New study: Safe staffing curbs hospital readmissions
The announcement of the hearing date comes on the heels of a new study released this week by researchers at the University of Pennsylvania School of Nursing who looked at nursing staffing levels and readmission data from 2,826 hospitals. It documented that hospitals with high nurse staff levels had 25 percent lower odds of being penalized compared to facilities with lower nurse-staffing ratios. Higher nurse-staffed hospitals also had 41 percent lower odds of receiving the maximum penalty for readmissions.
Several hospitals in the District of Columbia have been penalized by the Centers for Medicare and Medicaid Services for unnecessarily high readmission rates.

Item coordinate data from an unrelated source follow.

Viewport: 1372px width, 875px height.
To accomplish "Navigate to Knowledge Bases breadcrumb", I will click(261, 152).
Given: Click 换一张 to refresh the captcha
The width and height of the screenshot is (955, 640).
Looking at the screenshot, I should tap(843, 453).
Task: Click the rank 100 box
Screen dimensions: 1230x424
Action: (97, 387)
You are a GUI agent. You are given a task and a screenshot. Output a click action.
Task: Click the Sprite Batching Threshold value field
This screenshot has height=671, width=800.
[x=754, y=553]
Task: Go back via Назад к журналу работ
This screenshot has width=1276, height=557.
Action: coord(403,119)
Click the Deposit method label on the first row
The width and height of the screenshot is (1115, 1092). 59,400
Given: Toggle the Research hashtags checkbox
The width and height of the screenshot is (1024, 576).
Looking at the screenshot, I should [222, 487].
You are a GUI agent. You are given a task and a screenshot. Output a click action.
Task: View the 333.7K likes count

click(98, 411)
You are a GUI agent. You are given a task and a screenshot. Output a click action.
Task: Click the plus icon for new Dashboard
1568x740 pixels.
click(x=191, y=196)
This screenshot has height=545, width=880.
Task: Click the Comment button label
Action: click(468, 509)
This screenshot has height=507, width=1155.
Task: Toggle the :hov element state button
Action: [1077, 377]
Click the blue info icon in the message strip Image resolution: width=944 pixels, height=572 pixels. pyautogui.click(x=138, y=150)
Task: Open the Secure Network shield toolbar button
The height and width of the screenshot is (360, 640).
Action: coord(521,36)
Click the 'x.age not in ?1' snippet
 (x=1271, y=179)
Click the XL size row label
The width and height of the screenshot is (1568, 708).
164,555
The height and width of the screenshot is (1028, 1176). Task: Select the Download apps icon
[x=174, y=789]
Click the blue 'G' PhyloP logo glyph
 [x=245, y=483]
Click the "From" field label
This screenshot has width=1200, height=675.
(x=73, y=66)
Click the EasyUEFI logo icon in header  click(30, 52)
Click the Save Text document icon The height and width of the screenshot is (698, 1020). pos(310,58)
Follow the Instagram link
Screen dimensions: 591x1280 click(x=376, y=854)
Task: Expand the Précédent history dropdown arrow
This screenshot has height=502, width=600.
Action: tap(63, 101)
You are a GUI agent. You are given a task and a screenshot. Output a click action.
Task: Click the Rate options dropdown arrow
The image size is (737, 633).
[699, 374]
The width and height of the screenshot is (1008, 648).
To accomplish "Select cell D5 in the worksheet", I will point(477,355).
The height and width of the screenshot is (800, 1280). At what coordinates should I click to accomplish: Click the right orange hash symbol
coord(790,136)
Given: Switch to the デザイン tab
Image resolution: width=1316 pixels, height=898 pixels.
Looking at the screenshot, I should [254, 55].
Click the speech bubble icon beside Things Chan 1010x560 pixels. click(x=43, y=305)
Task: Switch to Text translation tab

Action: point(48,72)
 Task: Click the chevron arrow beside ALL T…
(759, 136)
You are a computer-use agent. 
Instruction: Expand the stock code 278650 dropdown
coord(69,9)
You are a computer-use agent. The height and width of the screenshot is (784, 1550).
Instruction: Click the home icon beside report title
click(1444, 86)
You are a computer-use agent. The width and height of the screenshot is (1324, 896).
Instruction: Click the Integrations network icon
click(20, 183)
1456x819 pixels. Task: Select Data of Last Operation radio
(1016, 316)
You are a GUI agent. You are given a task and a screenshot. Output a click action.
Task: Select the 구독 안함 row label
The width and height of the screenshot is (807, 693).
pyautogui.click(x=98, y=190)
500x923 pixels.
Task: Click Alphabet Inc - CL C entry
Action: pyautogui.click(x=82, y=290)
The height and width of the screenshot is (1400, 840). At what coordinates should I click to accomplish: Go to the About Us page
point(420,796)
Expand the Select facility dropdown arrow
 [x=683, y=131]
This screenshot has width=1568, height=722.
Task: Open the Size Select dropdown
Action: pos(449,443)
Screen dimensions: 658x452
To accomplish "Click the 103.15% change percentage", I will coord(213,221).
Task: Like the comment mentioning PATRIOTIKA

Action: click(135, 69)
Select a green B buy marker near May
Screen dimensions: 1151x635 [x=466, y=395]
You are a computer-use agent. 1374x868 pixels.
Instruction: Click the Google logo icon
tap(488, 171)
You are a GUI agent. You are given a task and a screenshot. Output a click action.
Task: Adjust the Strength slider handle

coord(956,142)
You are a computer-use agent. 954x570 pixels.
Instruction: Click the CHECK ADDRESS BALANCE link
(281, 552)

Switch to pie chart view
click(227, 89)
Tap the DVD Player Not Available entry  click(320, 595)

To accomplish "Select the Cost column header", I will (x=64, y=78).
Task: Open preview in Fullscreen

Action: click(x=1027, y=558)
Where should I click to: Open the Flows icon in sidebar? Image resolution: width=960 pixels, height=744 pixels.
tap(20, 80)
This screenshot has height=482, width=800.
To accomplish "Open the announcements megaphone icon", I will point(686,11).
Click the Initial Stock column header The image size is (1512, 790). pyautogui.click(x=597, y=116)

Introduction of the bill in February followed reports of a fall 2012 NNU survey of DC-area RNs which found 57 percent of DC nurses say staffing is inadequate always or almost always; 64 percent said they have less time to care for patients; and 87 percent say that mandatory nurse-to-patient ratios, such as those in California, are needed in DC.
The bill is modeled after a highly successful California law that, since its implementation nine years ago, has saved thousands of patient lives, promoted improved overall quality of care, and helped keep the state’s most experienced nurses at the bedside.
Other studies have proven the correlation between lower numbers of patients assigned per patient, resulting in improved patient outcomes. A prominent 2010 University of Pennsylvania study comparing California hospitals to New Jersey and Pennsylvania hospitals found that New Jersey hospitals would have 14 percent fewer patient deaths and Pennsylvania 11 percent fewer deaths if they matched California’s ratios in surgical units, and that fewer California RNs miss changes in patient conditions because of their workload, and nurses have more confidence that patients can manage on their own after discharge.
A September 2012 report by the Agency for Health Care Research and Quality of the U.S. Department of Health and Human Services, titled “State Mandated Nurse Staffing Levels Alleviate Workloads, Leading to Lower Patient Mortality and Higher Nurse Satisfaction,” emphasized the correlation between higher nurse workloads that are associated with more patient deaths, complications, and medical errors.
National Nurses United is the largest and fastest-growing professional organization for direct-care RNs, representing 186,000 nurses in every state. NNU, together with its affiliate, the DC Nurses Association, represents 4,000 RNs in the District of Columbia employed at six hospitals, including the DC Department of Health.